Gartside v Sheffield [1983] NZLR 37 is a cited case in New Zealand regarding liability for negligence cases against lawyers.

==Background==
Winnifred Herrold, aged 89, after suffering a fall and being admitted to a retirement home, on 2 October 1978 contacted her solicitor at the law firm of Sheffield, Young & Ellis (later to merge with Chapman Tripp) to draw up a new will to leave the bulk of her estate to Jack Gartside. The solicitor visited her at her resthome on 5 October and took her instructions to draw up the new will.
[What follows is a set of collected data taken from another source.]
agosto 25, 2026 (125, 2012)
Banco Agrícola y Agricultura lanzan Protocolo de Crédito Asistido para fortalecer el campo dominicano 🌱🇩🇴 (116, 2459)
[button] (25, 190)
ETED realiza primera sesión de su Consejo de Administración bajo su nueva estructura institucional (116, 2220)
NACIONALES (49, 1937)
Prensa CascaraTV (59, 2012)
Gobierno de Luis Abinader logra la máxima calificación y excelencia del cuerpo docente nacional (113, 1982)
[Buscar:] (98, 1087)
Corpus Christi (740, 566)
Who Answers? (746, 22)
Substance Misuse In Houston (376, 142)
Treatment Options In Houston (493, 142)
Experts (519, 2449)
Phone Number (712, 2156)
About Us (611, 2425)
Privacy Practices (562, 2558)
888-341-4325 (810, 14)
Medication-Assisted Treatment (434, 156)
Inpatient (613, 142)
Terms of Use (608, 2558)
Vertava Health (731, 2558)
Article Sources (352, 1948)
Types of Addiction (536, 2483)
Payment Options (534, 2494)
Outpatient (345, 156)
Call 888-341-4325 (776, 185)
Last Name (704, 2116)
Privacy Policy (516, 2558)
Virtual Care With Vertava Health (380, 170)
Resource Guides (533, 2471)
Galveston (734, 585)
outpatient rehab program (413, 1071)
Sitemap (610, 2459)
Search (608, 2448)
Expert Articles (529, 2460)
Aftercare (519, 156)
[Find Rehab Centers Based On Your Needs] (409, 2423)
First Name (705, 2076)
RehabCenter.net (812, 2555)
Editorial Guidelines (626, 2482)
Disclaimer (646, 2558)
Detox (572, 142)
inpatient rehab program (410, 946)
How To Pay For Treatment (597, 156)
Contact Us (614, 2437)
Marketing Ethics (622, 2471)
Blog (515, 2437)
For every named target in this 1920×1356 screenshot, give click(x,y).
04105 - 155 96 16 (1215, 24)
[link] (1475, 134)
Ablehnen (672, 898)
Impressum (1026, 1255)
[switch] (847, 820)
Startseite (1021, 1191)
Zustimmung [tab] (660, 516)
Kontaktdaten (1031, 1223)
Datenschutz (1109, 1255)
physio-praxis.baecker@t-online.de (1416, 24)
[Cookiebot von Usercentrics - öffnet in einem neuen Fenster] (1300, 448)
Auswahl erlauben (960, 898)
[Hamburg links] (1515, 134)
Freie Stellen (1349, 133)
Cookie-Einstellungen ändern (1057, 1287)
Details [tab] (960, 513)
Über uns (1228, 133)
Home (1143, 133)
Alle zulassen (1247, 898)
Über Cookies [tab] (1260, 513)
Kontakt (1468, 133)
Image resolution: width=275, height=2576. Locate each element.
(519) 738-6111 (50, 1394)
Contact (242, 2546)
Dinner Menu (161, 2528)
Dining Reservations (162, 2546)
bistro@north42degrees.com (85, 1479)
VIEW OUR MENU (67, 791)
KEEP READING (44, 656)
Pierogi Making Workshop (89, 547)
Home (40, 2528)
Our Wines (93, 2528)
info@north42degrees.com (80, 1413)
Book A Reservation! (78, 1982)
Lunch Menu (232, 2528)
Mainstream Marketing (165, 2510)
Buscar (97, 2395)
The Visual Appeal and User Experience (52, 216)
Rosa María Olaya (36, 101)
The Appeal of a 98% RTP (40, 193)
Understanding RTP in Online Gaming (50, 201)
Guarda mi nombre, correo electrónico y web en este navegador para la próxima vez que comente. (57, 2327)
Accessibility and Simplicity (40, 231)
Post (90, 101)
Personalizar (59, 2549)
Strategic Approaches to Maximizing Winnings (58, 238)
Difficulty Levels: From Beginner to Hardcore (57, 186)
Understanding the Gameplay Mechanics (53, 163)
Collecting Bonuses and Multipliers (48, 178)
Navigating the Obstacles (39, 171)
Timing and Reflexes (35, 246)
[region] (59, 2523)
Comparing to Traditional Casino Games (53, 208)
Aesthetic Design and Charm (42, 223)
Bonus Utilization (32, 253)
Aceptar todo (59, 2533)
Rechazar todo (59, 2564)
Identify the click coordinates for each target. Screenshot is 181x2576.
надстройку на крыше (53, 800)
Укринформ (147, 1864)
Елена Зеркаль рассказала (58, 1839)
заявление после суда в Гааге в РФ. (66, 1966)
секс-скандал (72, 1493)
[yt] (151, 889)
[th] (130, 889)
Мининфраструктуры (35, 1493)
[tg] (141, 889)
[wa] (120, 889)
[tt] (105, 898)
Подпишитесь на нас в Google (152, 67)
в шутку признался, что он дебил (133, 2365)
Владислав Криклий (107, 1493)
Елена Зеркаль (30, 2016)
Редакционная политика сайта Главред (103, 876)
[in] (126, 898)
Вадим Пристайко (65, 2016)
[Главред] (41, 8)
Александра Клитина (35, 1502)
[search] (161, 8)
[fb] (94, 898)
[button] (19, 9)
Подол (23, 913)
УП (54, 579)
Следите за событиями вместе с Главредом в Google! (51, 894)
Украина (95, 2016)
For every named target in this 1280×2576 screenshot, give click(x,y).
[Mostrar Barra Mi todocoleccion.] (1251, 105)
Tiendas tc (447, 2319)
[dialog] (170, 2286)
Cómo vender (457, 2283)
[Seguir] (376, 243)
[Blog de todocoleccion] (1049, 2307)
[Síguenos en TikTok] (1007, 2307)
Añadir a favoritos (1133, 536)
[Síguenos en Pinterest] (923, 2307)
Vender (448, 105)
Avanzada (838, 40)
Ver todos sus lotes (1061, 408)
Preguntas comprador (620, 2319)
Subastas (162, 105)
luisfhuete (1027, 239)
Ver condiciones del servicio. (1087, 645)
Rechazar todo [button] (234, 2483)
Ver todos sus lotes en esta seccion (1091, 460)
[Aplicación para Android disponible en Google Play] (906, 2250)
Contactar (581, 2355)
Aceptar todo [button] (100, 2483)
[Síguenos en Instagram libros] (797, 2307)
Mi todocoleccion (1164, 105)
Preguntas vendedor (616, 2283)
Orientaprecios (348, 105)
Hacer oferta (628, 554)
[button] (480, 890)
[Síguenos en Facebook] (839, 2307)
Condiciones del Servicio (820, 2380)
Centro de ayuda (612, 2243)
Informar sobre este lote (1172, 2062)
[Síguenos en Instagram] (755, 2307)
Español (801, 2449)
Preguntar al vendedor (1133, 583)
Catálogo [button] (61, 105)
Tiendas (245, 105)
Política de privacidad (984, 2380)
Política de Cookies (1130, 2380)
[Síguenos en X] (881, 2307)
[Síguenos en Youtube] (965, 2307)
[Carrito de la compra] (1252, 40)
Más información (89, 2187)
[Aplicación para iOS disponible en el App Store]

However, Herrold died on 12 October, without her solicitor getting her to sign the new will. This resulted in Gartside getting nothing from the estate, as the estate was given to her sister under a previous will. Gartside claimed the lawyers were negligent, whilst the lawyers said they did not owe a duty of care to a mere beneficiary. Gartside sued the five partners of the law firm, who were able to get his claim struck out by the High Court of New Zealand. He appealed.

==Held==
The Court of Appeal of New Zealand reinstated his claim, saying they did owe a duty of care to a beneficiary.